* _Assignment_
Every word in the data below belongs in your copy, exactly as given; the pictures do not.
================
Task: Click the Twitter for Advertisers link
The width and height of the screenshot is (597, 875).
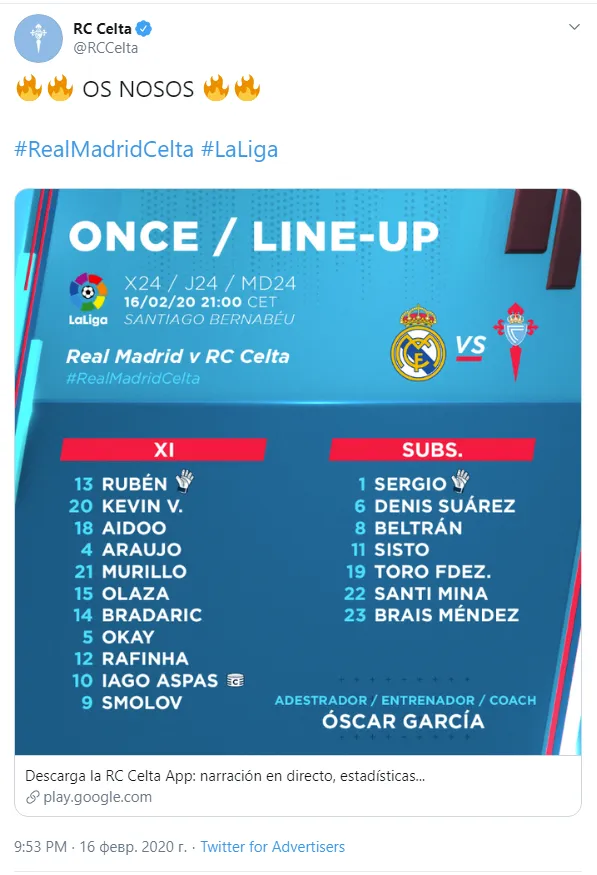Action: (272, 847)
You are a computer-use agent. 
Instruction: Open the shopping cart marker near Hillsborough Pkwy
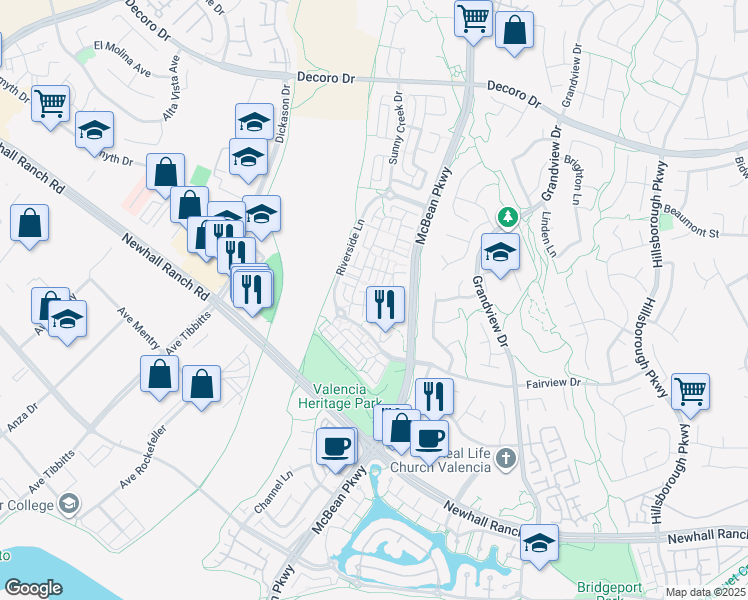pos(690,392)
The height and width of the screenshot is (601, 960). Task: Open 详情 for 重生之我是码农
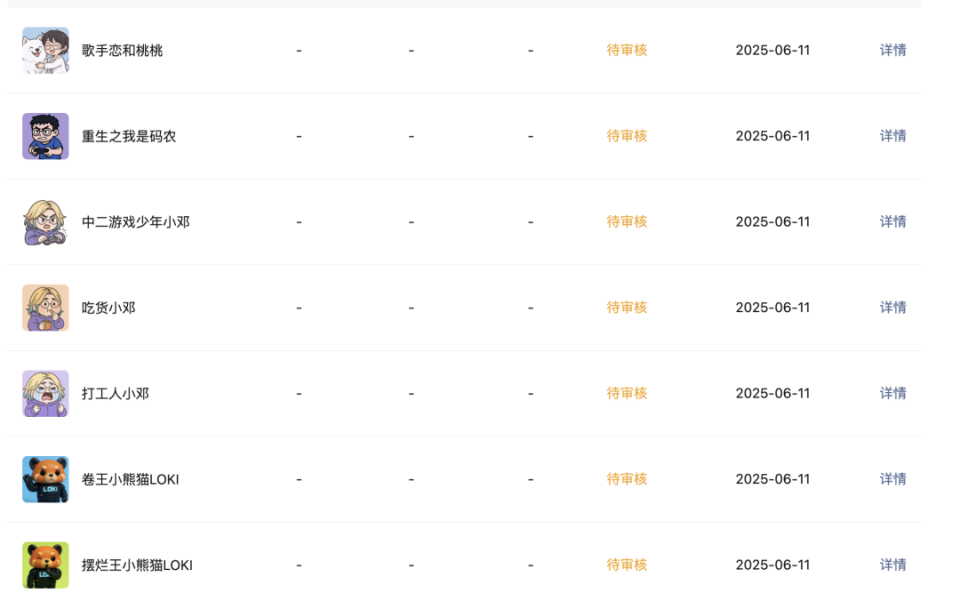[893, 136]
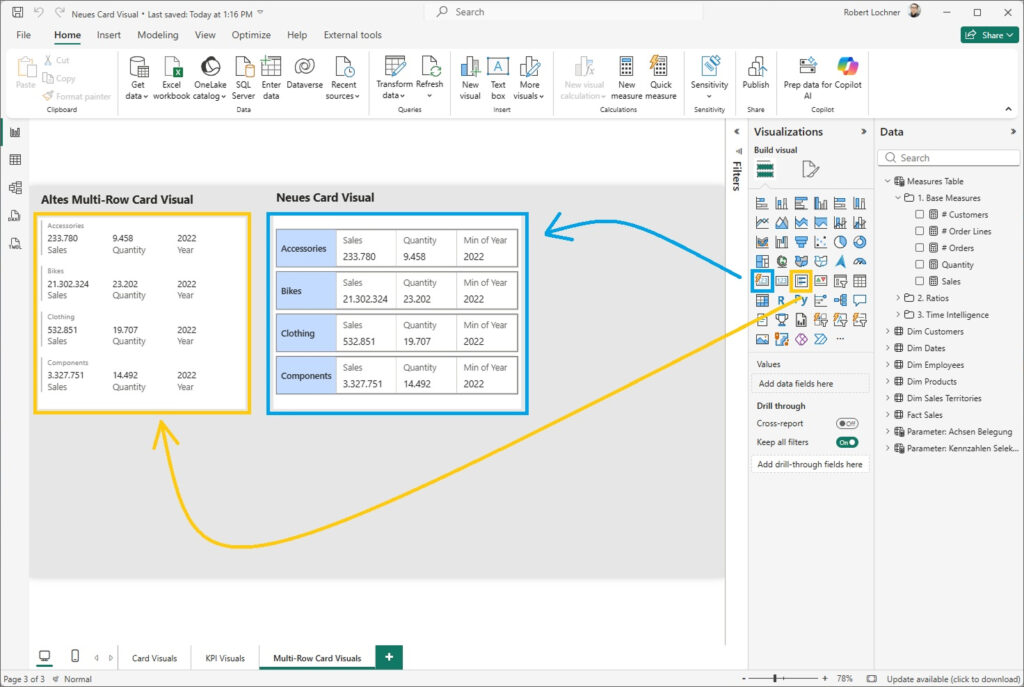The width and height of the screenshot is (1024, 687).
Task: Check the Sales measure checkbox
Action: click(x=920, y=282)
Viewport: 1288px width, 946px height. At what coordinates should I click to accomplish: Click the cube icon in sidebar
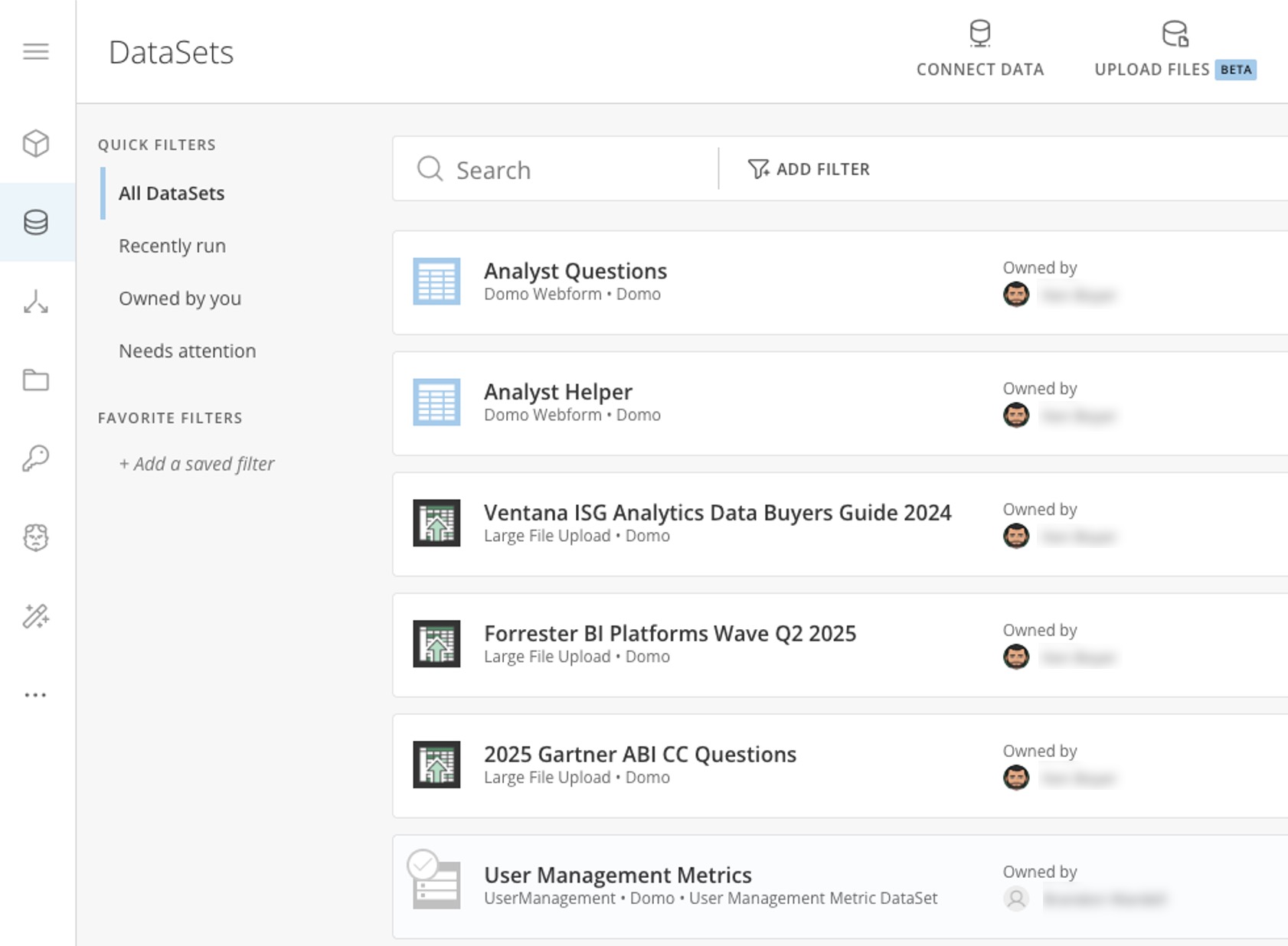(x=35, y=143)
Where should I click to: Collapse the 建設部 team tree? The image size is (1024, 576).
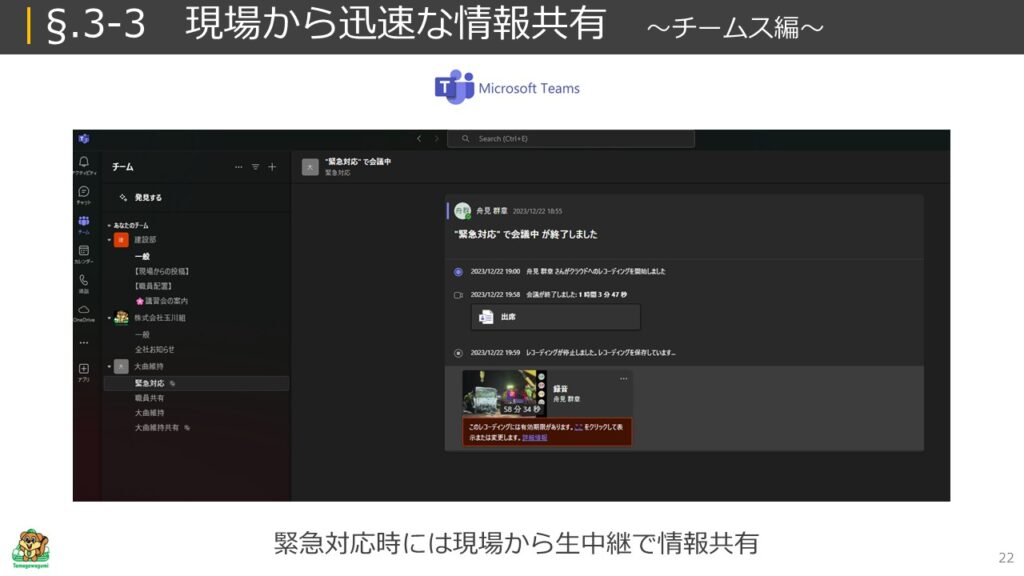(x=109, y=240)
================
* _Task response_
Task: Click the Twitter for Advertisers link
The width and height of the screenshot is (597, 875).
Action: (272, 847)
You are a computer-use agent. 
Instruction: Open the shopping cart marker near Hillsborough Pkwy
pos(690,392)
The height and width of the screenshot is (601, 960). Task: Open 详情 for 重生之我是码农
[893, 136]
The width and height of the screenshot is (1024, 687).
Task: Check the Sales measure checkbox
Action: click(x=920, y=282)
Viewport: 1288px width, 946px height. At what coordinates should I click to accomplish: Click the cube icon in sidebar
(x=35, y=143)
Where should I click to: Collapse the 建設部 team tree? The image size is (1024, 576).
(x=109, y=240)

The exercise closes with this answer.